Las víctimas gallegas exigen memoria, dignidad y justicia

Lamentan el daño inútil de la banda, pero confían en que habrá paz


redacción / la voz

Nadie lanza las campanas al vuelo. Si acaso, algunas de las víctimas del terrorismo de ETA las hacen redoblar en memoria del medio centenar de gallegos que perdieron la vida en atentados. «Pedimos memoria, dignidad y justicia», señalaban ayer Antonio Suárez Mugía y Fabiola Pérez Mosquera. Ambos ponen cara a los colectivos de víctimas del terrorismo en Galicia, que además de los fallecidos acumula un gran ejército de heridos y de padres, madres o hijos a los que les arrancaron a sus seres queridos. José Antonio Pardines, asesinado el 7 de junio de 1968, encabeza un dramático listado que ocupa 80 delirantes folios en los que figuran los nombres de las 829 personas que perdieron la vida.

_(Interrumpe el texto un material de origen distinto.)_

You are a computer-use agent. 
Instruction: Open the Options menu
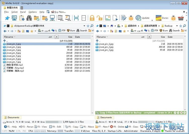33,12
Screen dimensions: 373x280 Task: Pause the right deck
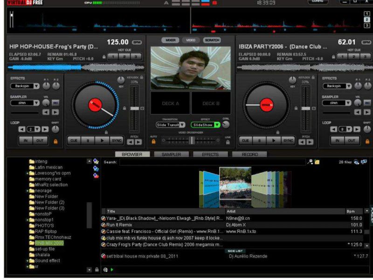260,140
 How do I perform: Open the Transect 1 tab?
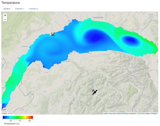[x=20, y=9]
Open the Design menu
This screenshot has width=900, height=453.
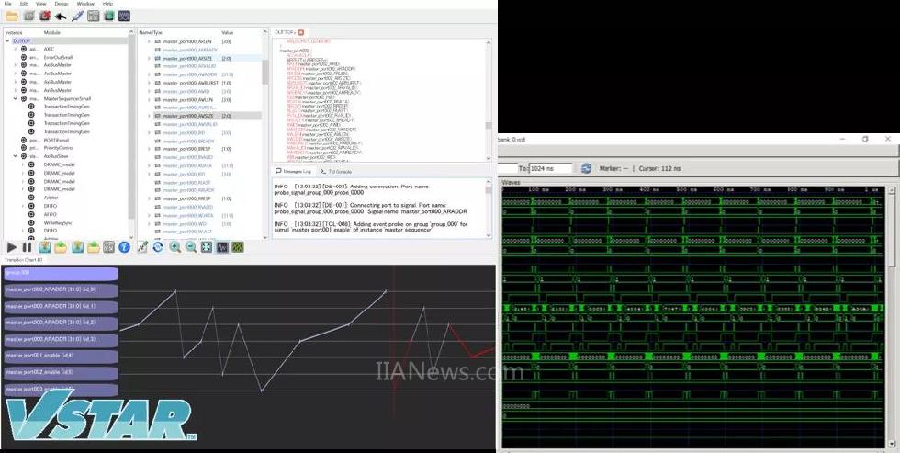tap(61, 4)
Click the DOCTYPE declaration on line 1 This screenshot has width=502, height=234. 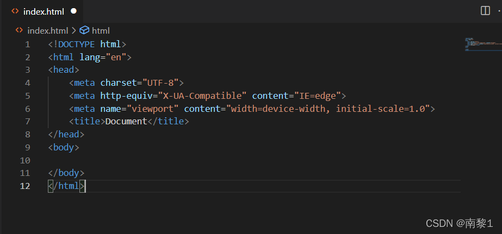coord(87,44)
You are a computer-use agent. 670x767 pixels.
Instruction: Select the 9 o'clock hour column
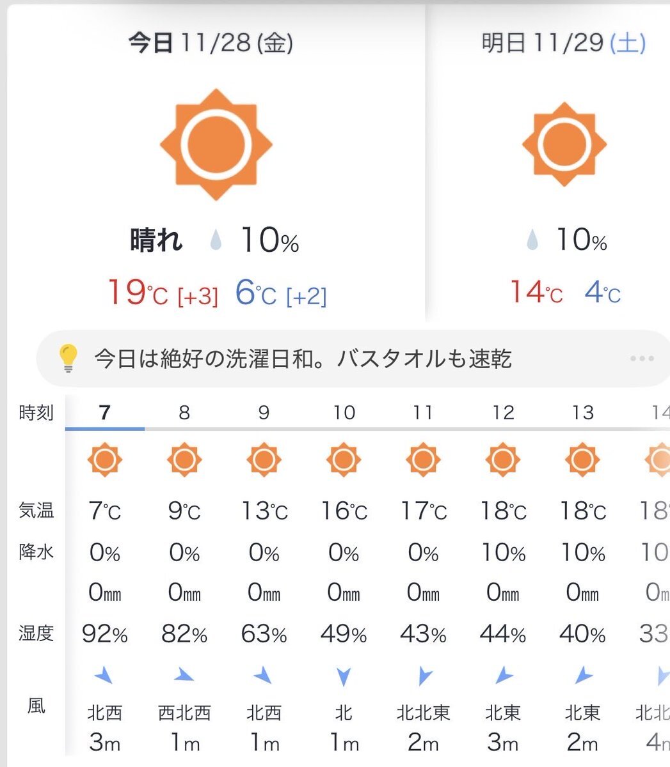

Las que siguen aquí desconfían de tres encapuchados que ni entregan las armas ni se someten a la Justicia. Y, ni siquiera, como dice Javier Varela, exmiembro de la policía autónoma vasca, piden perdón.

Por eso, todos ellos exigen que se cumpla el Estado de derecho y no se dé un paso atrás en la lucha contra ETA.